Rab’s reputed to be the most beautiful of all the Croatian islands. That’s a tall order to live up to. The eastern shore, facing the mainland and bracing itself against the Bura wind over the Velebit mountains, is almost as sparse as Pag had been, but the western side was much lusher as we wound our way up from the southern tip, where the ferry lands, towards Rab town.
It turned out that for once, timing had fallen on our side – we’d arrived at the start of the annual Rabska Fjera, a three day celebration of the town and island’s medieval heritage. We found some space at the town’s sprawling campsite, and wandered in around the water’s edge. Various small craft stalls seemed to be in the early throes of setting up (one of which provided a temporary home for the large half-carved wooden bear which we’d shared the ferry with, as it lay in a trailer), but little else seemed to be happening. A little more digging found that the only schedule for the day was a 9pm welcome show. OK, if that’s the case, we’ll familiarise ourself with the town, then wander back and chill out for a bit, and return later.

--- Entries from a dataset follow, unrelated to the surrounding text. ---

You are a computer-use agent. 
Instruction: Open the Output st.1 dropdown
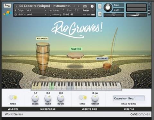pos(30,10)
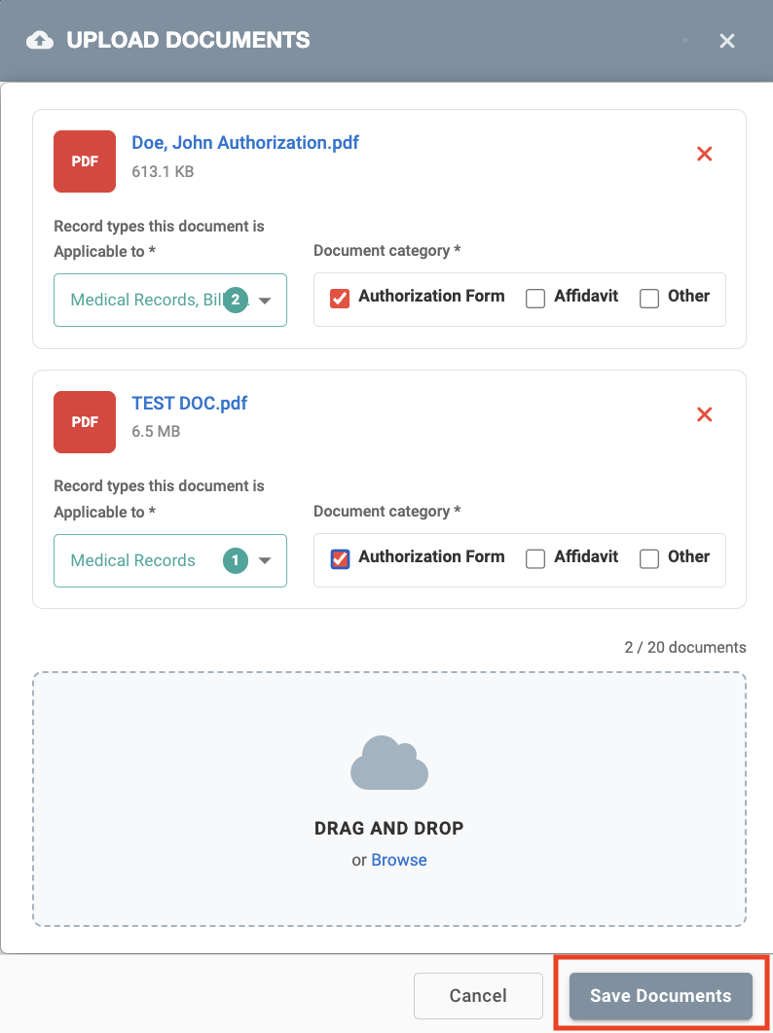The image size is (773, 1033).
Task: Uncheck Authorization Form for Doe, John Authorization.pdf
Action: pos(340,299)
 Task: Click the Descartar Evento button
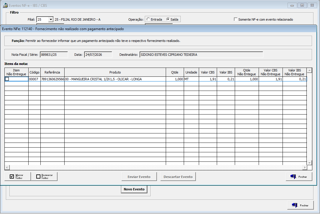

The old town sits on a long, thin outcrop forming one side of the main harbour. It rises up sharply, with the far end of the ridge housing a neat row of old churches above a small park, celebrating the local saint, St Marin – founder of the principality of San Marino. Further along the ridge, towards the rest of the island, a few more churches mingle with small palaces and a few civic buildings, with narrow winding streets of houses tumbling towards the harbour below, before the fortifications mark the change from old town to new. On the opposite side, cliffs fall down to a sea-front walkway facing onto a broad bay opposite a forested peninsula. Next to superyachts, taxi-boats sit in the harbour, waiting to take people along to their hotels, over to islands or the peninsula – much of which is FKK (naturist), and reputed to have been visited by Edward VIII and Mrs Simpson. Yes, it was apparently FKK then, too…
So, as evening rolled in, we joined the throng of people heading for town. As we arrived, the location of the opening ceremony was unmistakable – the main square beneath the fortifications – due to the number of people starting to mill around, both in the square itself and lining the steps heading up the ramparts. We found a thinly populated section of steps with a good view, and settled in, as flaming torches were lit immediately beneath us. After an opening speech, in at least four languages, there was a lull. Was anything more going to happen? Nobody seemed to be moving. Gradually, from far in the distance, we heard drums approaching. The steps we were on were suddenly full of people in medieval costume.
Standard bearers, musicians, soldiers in armour, troubadours, artisans in thick leather aprons, bowmen, women in bonnets with children – everybody. Several hundred of them, it seemed, as they all passed down and lined up in the square below. The ceremony was in full swing, now that the medieval townspeople were all present.
For the next hour or so, we watched as various groups demonstrated their skills. A men’s choir was followed by a duel with longswords, and the town standard was raised on a flagpole. Then, the stage cleared and there was silence. A small flame was spotted up on the highest tower of the city wall… and BADOOOOOM. A cannon was fired, so loud that it wasn’t heard so much as felt deep inside. Strings of fireworks burned from the tower battlements, and it was over. The fair was open.
We wandered back along the upper street of the town, to find that all the stalls we’d found half-assembled were open for business. From ironmongery to embroidered lavender pouches to wood carving to ceramic work, with plenty of traditional food and drink available for good measure.
From one square, as a group of drunken lepers were being interviewed by the TV news, we peered down to the sea-front walkway below – to find fish grilling on open fires, next to an old boy building a small wooden boat, next to small children doing the laundry with large wooden paddles, next to other children playing a game with stones on a linen board or selling their mother’s herbal remedies.
We’d been planning to only spend one night at Rab, but the fair was too compelling. So, after a slow day at the campsite, we headed back in time once again. Fish (large and small), squid, a thick slab of fried dough with cured ham – all washed down with local red wine.
A wooden boat was rowed around the harbour with a burning fire in a grill jutting above the prow, as another boat slowly cruised around with somebody stood in the bow searching for fish to spear, as Grandad remained on dry land mending nets.
A third night tempted, especially with the closing fireworks on the bay at midnight, but we resisted – time to move on, and see the rest of the island. Once we’d evicted a small grey kitten from the van. The north of the island’s reputed to have some of the best sandy beaches in the country (they’re in short supply – most seafront is rock or shingle), but the lines of traffic heading through the drab sprawling concrete mess of Lopar towards the beach carparks were not inspiring. Instead, we joined the queue for the next ferry, on to Krk. Had the island lived up to that claim? Difficult to say. It’s beautiful, certainly, but they all have been – and, for us, the memories won’t be of the scenery.